Comment by Kit Patella [ 06/Jun/18 ]

I've run the causal register test on 4.0-rc1 with various write and read levels, and there's no apparent change in behavior between 3.6 and 4.0. That is, operations with sub-majority writes may not be observed in future dependent reads.

In tests with w: majority, I have not found any anomalous histories. If they are possible suggested, then the current causal register test may not be strong enough to find it, and may be worth testing under future work.

As they stand now, sub-majority writes can violate the base case of causality in the presence of network partitions. It seems insufficient to document in https://docs.mongodb.com/manual/core/read-isolation-consistency-recency/ that any acknowledged write in a CC-enabled session will be causally consistent. Rather, a write must be acknowledged by a majority of nodes for it to be safe. It looks like now, we have dependent writes failing to appear in time for the read, and therefore we're serving up stale data, despite depending on a successful write in that session. If a read's dependent writes are not available, you have to block until they are. Though, you have the option to cache written values in the client so they can be served up immediately for dependent reads.

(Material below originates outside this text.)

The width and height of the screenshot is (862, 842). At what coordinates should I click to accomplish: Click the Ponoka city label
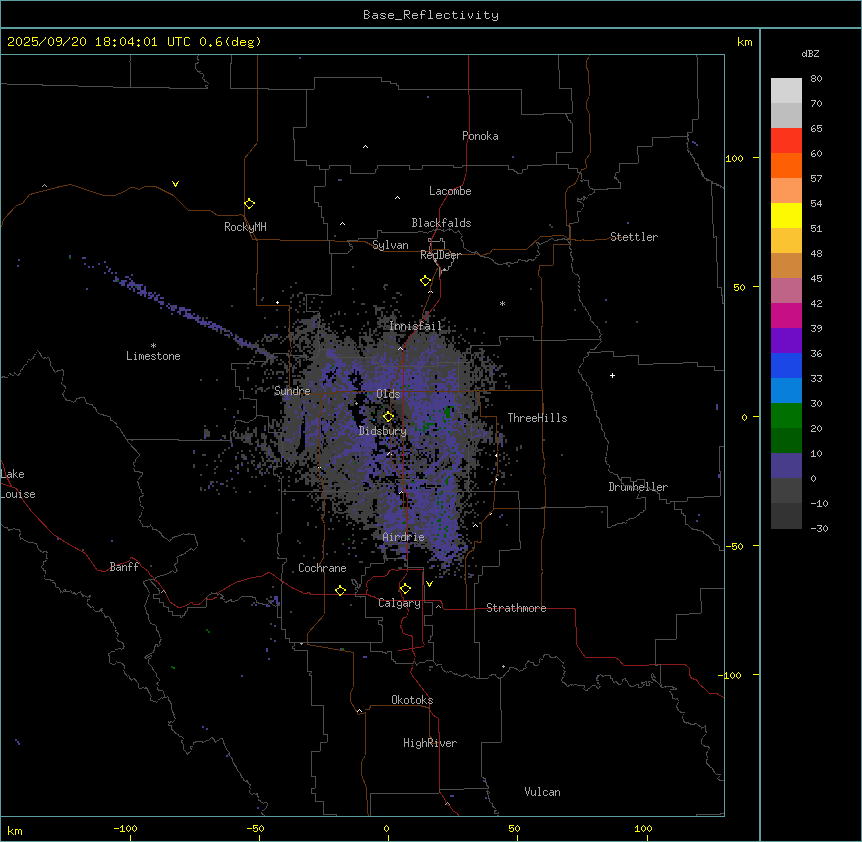click(480, 136)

Comment by Misha Tyulenev [ 31/May/18 ]

cristopher.stauffer yes for both questions. The results look consistent with the design.
Here are some ideas on how it can be investigated further:
using w:1 or level:local will result in different anomalies as some data can disappear.
It will be interesting to learn the anomalies from the client perspective what is broken:

w:majority and level:majority will give all four properties.
relaxing read or write concern will introduce a compromise for a user i.e. w:majority, level:local will likely preserve monotonic writes, and read your writes but will break 2 other properties

Comment by Cristopher Stauffer [ 31/May/18 ]

Oh behalf of user: 
 
I've tested with w: w1, and level: majority, and while the behavior is distinct, we still appear to be missing writes. Rather than reading out an empty document, we observe the latest acknowledged write missing (See results.edn in the attached test case).
 
The behavior has indeed disappeared when running with w: majority, r: local. I'll keep digging here.
 
Regarding opTime and afterClusterTime in the session, I am depending on the java driver's behavior. I start a session at the beginning of each key, pass the session to each invocation for that key, and write the session's optime value to the test's history after each successful op.

Comment by Cristopher Stauffer [ 31/May/18 ]

Two Questions:

The local read can return the data that was rolled back on partition as it was w1 write. As such there should be missing values that will satisfying the afterClusterTime. Please confirm this is the case? To make this behavior disappear the data has to be w:majority or level: majority

Can you send the test design? Specifically to be sure how the operationTime is connected to the afterClusterTime in a session.